FrameNo. | ImageRes. | UseClipper | HookCut | PanoView | Suction | Abdominal Entry | Suturing | LocPano View | Test Accuracy |
---|---|---|---|---|---|---|---|---|---|
8 | 224 | 89.04% | 89.26% | 32.14% | 76.28% | 82.05% | 84.72% | 71.67% | 80.77% |
8 | 448 | 91.10% | 95.04% | 42.86% | 80.13% | 76.92% | 84.72% | 60.00% | 82.37% |
8 | 768 | 92.47% | 95.04% | 39.29% | 83.97% | 84.62% | 91.67% | 58.33% | 84.62% |
16 | 224 | 91.10% | 96.69% | 42.86% | 72.44% | 87.18% | 87.50% | 70.00% | 82.69% |
16 | 448 | 90.41% | 95.04% | 60.71% | 78.85% | 82.05% | 83.33% | 75.00% | 84.29% |
16 | 768 | 92.47% | 94.21% | 71.43% | 79.49% | 66.67% | 88.89% | 85.00% | 85.90% |
Furthermore, increasing image resolution positively impacts the model’s performance in certain categories. The accuracy for “UseClipper” attains 92.47% at 768 pixels, approximately 3% higher than at 224 pixels, indicating that higher resolutions allow the model to capture fine-grained features more effectively. However, for action classes characterized by frequent scene transitions (e.g., LocPanoView and Suturing), the benefit of higher resolution is relatively minimal. This may be because the rapid temporal transitions in these actions pose a challenge in achieving substantial accuracy improvements at higher resolutions.

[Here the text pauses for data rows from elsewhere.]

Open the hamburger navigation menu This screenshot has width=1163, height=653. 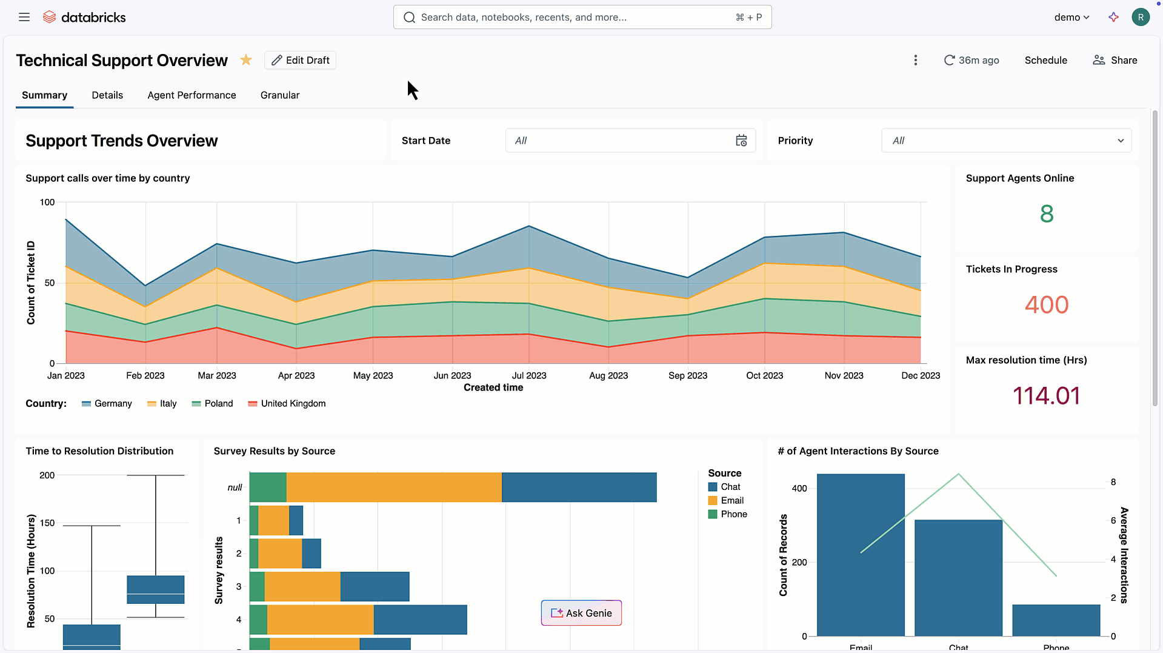click(x=24, y=17)
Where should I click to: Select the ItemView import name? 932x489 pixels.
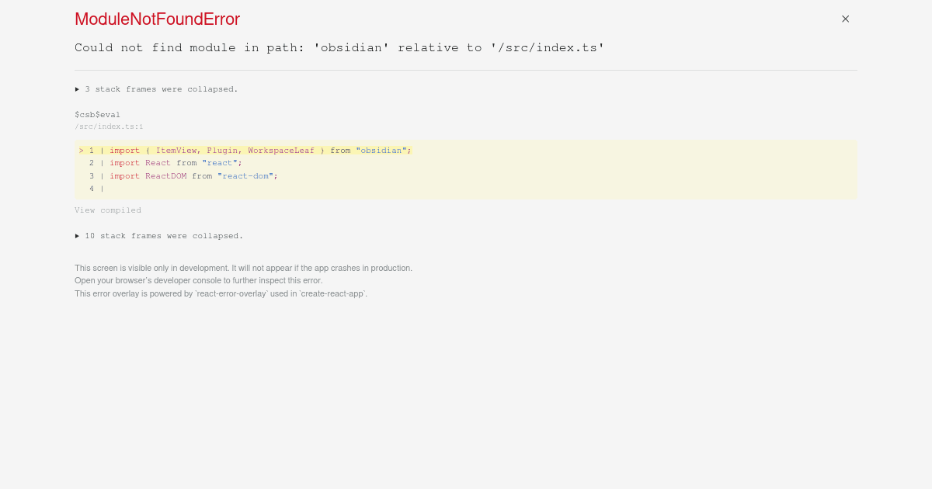pos(174,150)
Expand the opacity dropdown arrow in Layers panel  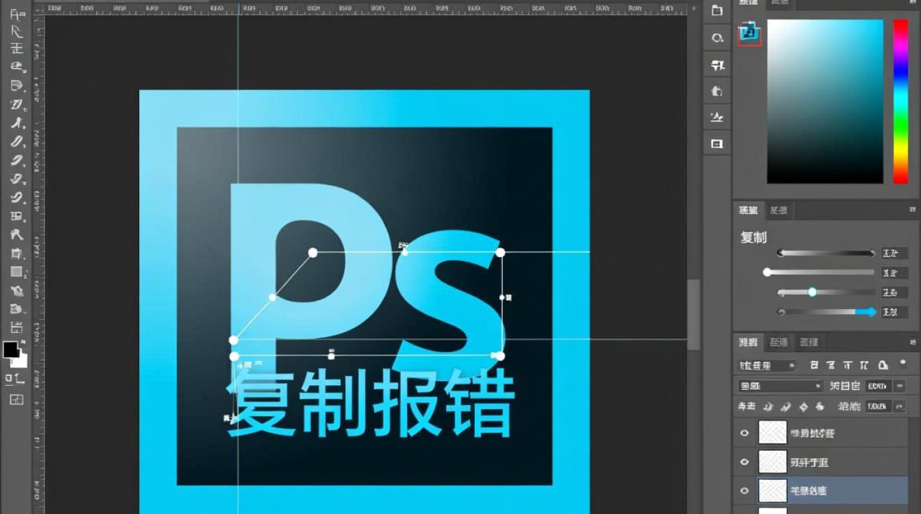click(900, 386)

Furthermore, the performance differences across action categories highlight the difficulties the ViViT model encounters when managing actions with frequent viewpoint changes (e.g., “PanoView”). The classification accuracy for these actions remains low, especially at lower resolutions and shorter time steps, varying between 32.14% and 71.43%. These results suggest that future research could focus on improving the model’s ability to recognize such actions through additional pre-processing techniques or improving the model’s capacity to capture temporal context.
At its peak test accuracy (85.90%), the model achieved a test loss of 0.4554, indicating that the dataset effectively supports the training and validation of laparoscopic surgical action recognition models. These performance metrics further indicate the potential of this dataset as a benchmark, poised to play a key role in the advancement of action recognition algorithms within minimally invasive surgical environments.
Analysis on Laparoscopic and Thoracic Data
We conduct experiments to assess the transferability of surgical action recognition from laparoscopic to thoracic surgery by evaluating the model’s accuracy on test datasets containing exclusively laparoscopic or thoracic data. Since knowledge from different surgical data can benefit each other, we also evaluate the impact of thoracic data as augmented data on model performance. To do this, we train two models: one using only laparoscopic data (referred to as the laparoscopic-only model) and another using a mix of laparoscopic and thoracic data (referred to as the mixed model). As shown in Table 5, the laparoscopic-only model achieves 43.75% accuracy on the thoracic test set, validating the transferability of laparoscopic surgical action recognition. On the other hand, the mixed model demonstrates improved performance across laparoscopic, thoracic, and mixed test data, highlighting that thoracic data augmentation enhances model performance and that diversity plays a beneficial role.
Table 5.
Test Accuracy (Presented as Percentages %) of Laparoscopic-Only and Mixed Models on Laparoscopic, Thoracic, and Mixed Data.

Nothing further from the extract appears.